▸ **Directions**
Pictures excluded, output exactly the lines from the one containing "Click the 3 × 167,00 € installment price" through the last line of the listing below.

▸ **Provided records**

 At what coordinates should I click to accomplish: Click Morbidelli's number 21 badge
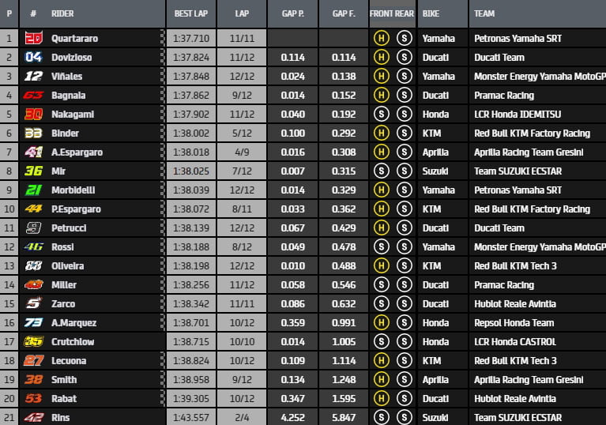click(x=33, y=190)
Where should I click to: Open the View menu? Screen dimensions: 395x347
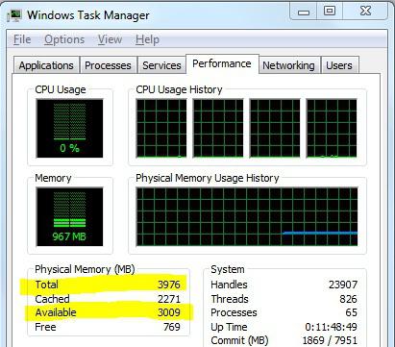[x=110, y=39]
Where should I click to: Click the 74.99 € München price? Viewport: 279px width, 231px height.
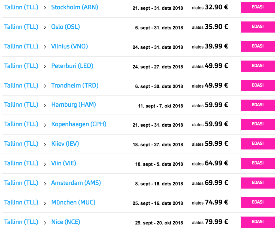click(x=216, y=202)
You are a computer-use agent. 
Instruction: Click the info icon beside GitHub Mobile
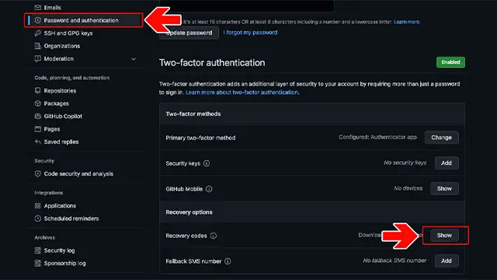coord(209,189)
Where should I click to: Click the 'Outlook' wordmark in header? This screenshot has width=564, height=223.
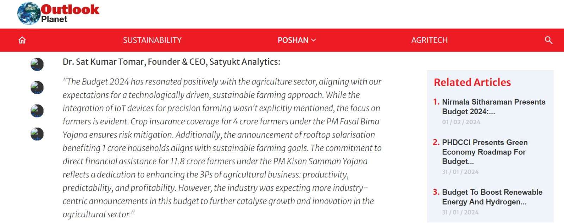coord(70,9)
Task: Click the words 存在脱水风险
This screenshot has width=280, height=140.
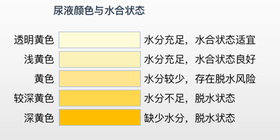Action: click(225, 79)
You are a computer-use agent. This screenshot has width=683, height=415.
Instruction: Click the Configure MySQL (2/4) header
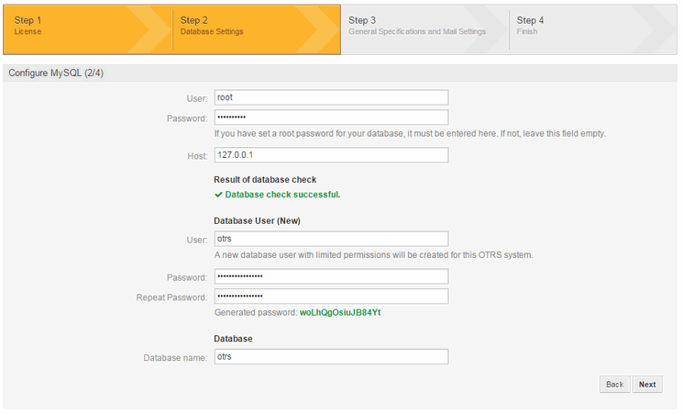56,73
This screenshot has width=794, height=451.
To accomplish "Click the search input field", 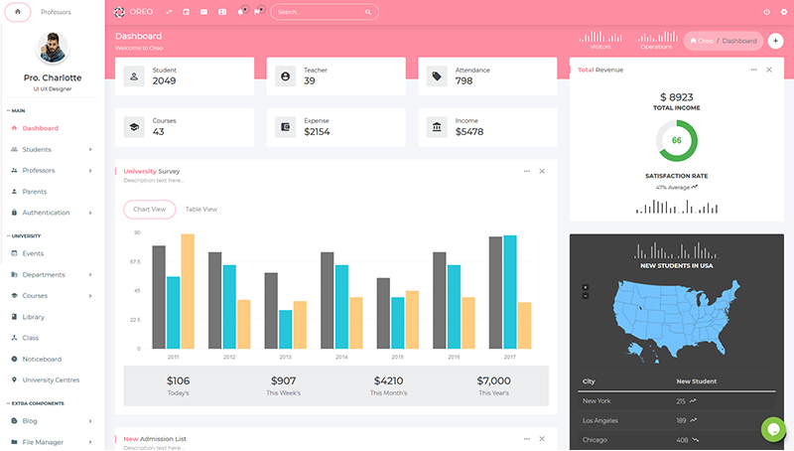I will (318, 12).
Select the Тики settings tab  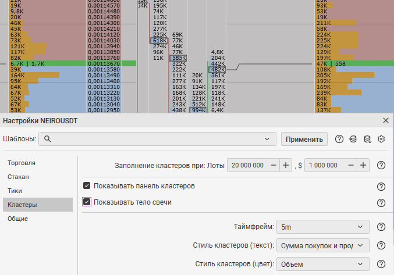pos(15,191)
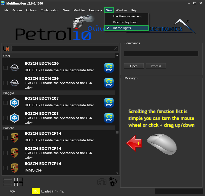Click the Open button
205x196 pixels.
[x=134, y=66]
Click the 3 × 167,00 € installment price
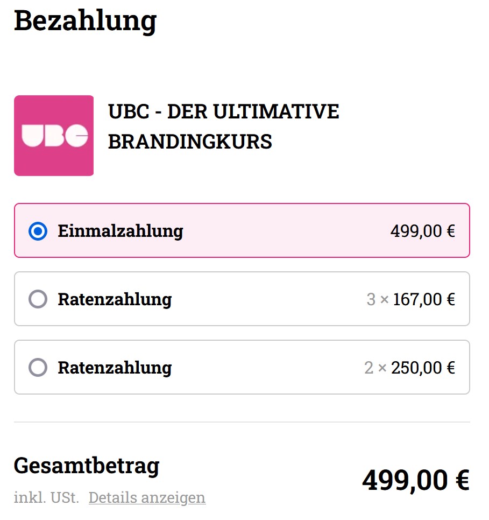This screenshot has height=520, width=489. click(x=411, y=299)
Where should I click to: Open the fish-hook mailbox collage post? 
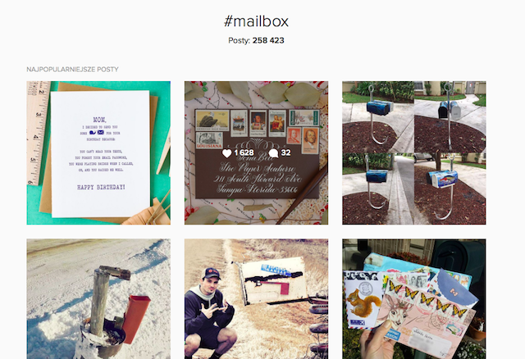413,153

▸ **Answer to this task**
Click the 3 × 167,00 € installment price
This screenshot has height=520, width=489. click(x=411, y=299)
Where should I click to: Open the fish-hook mailbox collage post? 
413,153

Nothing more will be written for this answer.